───── TEXT PROVIDED
Brendan Eich endorses + "" as the best way to coerce values to strings. That carries weight in terms of him supporting at least a subset of implicit coercion practices!

To Number

Numeric coercions are a bit more complicated since we can target either number or bigint. 
Number("42");                   // 42
Number("-3.141596");            // -3.141596
Number("-0");                   // -0

BigInt("42");                   // 42n
BigInt("-0");                   // 0n (no negative zero for bigint)

Number("123px");                // NaN
BigInt("123px");                // SyntaxError

Number(true);                   // 1
BigInt(true);                   // 1n

Number(42n);                    // 42
BigInt(42);                     // 42n
Commonly assumed to coerce the same as Number(), but has differences:
+"42";                          // 42
+"0b101010";                    // 42

// But watch out:
+42n;                           // TypeError! (implicit coercion)
Number(42n);                    // 42 (explicit coercion)
JS interprets unary + in front of a bigint as an implicit coercion (disallowed), but Number(..) as an explicit coercion (allowed).
Mathematical operators coerce non-number operands to numbers:
x - 0;                  // Coerces x to number
x * 1;                  // Coerces x to number
x / 1;                  // Coerces x to number
Note: x + 0 isn’t as safe, since + is overloaded for string concatenation.
Bitwise operators expect 32-bit integer operands:
x | 0;                  // Coerces x to 32-bit integer
This is one of several “type annotations” from ASM.js efforts.
Number(..) and + are NOT interchangeable:
Number(42n);                    // 42 (works)
+42n;                           // TypeError (fails)
I think Number(..) is the safer/more reliable form.

To Primitive

Most operators in JS are designed to run against primitive values. When used against an object value, the abstract ToPrimitive() algorithm is activated. Let’s set up a spy object to inspect how different operations behave: 
spyObject = {
    toString() {
        console.log("toString() invoked!");
        return "10";
    },
    valueOf() {
        console.log("valueOf() invoked!");
        return 42;
    },
};

String(spyObject);
// toString() invoked!
// "10"

spyObject + "";
// valueOf() invoked!
// "42"
Surprise! String(..) and + "" are NOT equivalent:
  • String(..) provides "string" hint to ToPrimitive()
  • + "" provides no hint (similar to "number" hint)
Even though + "" invokes valueOf() returning 42, that value is then coerced to string "42".
Number(spyObject);
// valueOf() invoked!
// 42

+spyObject;
// valueOf() invoked!
// 42
Both perform the same ToPrimitive() coercion with "number" hint.
──────────
───── INFORMATION SHOWN
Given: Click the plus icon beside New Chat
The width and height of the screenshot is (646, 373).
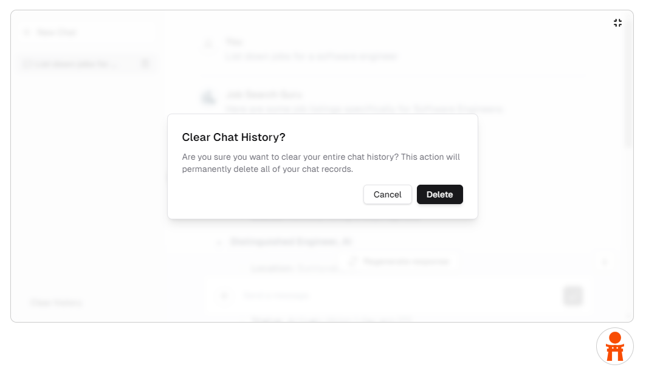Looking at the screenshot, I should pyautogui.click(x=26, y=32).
──────────
───── INFORMATION SHOWN
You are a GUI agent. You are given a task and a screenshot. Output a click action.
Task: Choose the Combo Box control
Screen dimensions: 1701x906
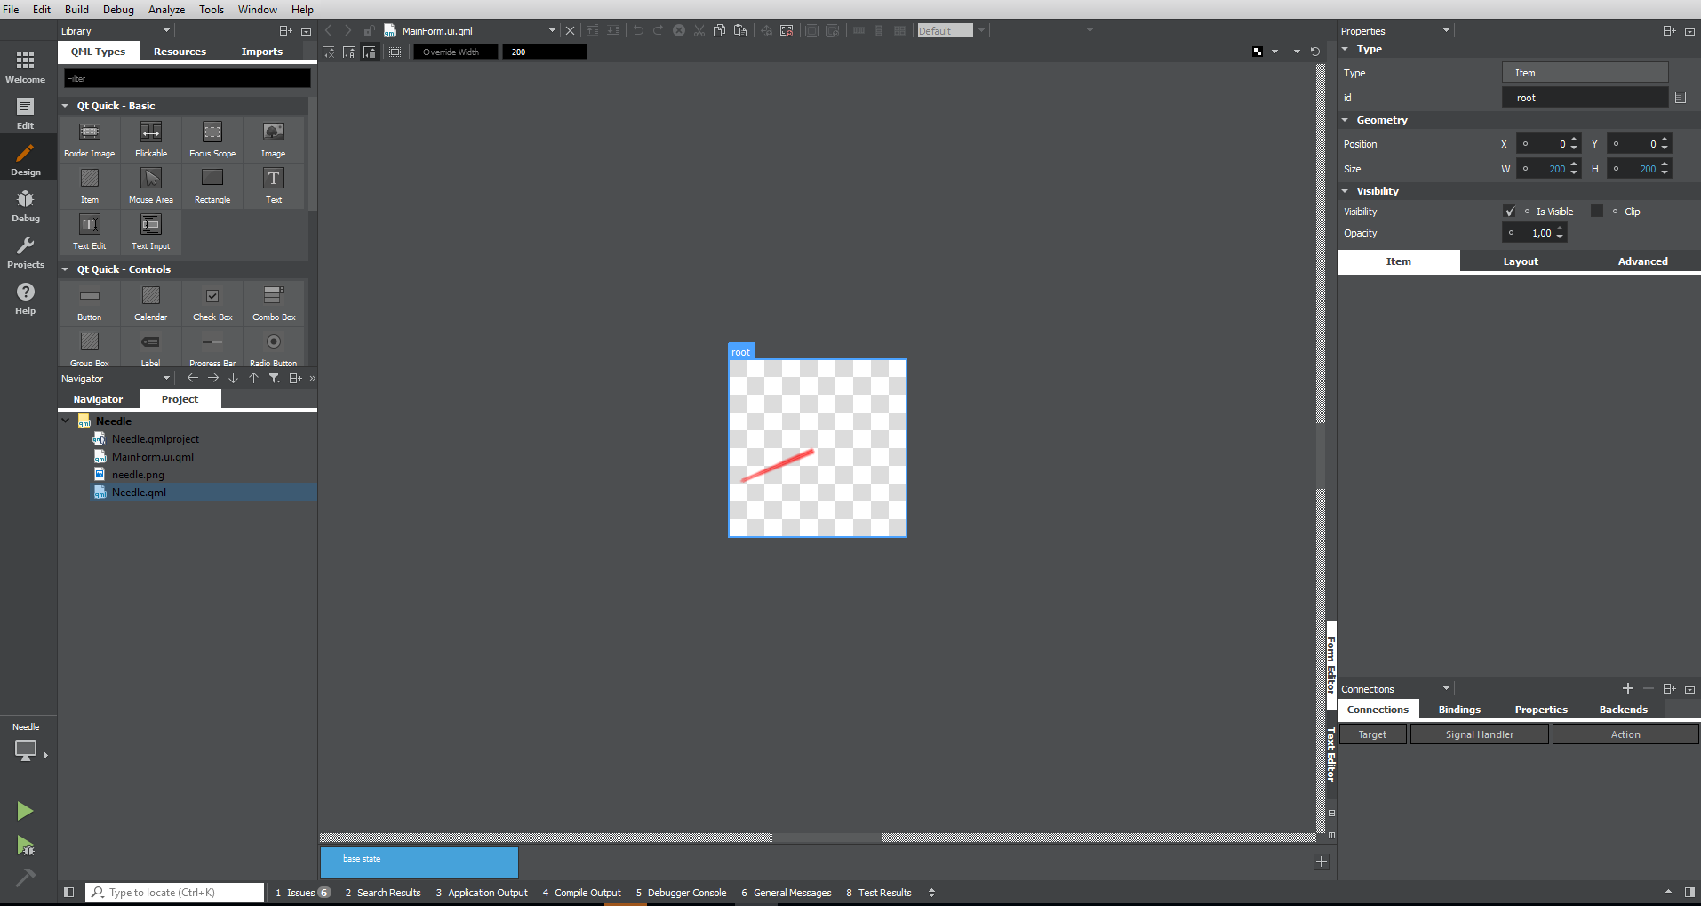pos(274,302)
──────────
- INSTRUCTION
Could you carry on the text on JavaScript type coercion, starting right after its last sentence?

- TASK ANSWER
BigInt(spyObject);
// valueOf() invoked!
// 42n
If valueOf() returns a number, it can safely be coerced to bigint.

Overriding ToPrimitive

You can override the whole default ToPrimitive() operation by setting the special symbol property Symbol.toPrimitive: 
spyObject6 = {
    [Symbol.toPrimitive](hint) {
        console.log(`toPrimitive(${hint}) invoked!`);
        return 25;
    },
    toString() {
        console.log("toString() invoked!");
        return "10";
    },
    valueOf() {
        console.log("valueOf() invoked!");
        return 42;
    },
};

String(spyObject6);
// toPrimitive(string) invoked!
// "25"   (not "10")

Number(spyObject6);
// toPrimitive(number) invoked!
// 25     (not 42)
If the defined Symbol.toPrimitive function does not return a primitive value, an exception will be thrown. Make sure to always return an actual primitive value!

Equality

The most obvious place where coercion is involved in equality checks is with the == operator.

Equality Operators: == vs ===

The == operator behaves extremely predictably, ensuring that both operands match types before performing its equality check.
1

Same Types

If the types of both operands are the same, == has the exact same behavior as ===. It immediately delegates to IsStrictlyEqual().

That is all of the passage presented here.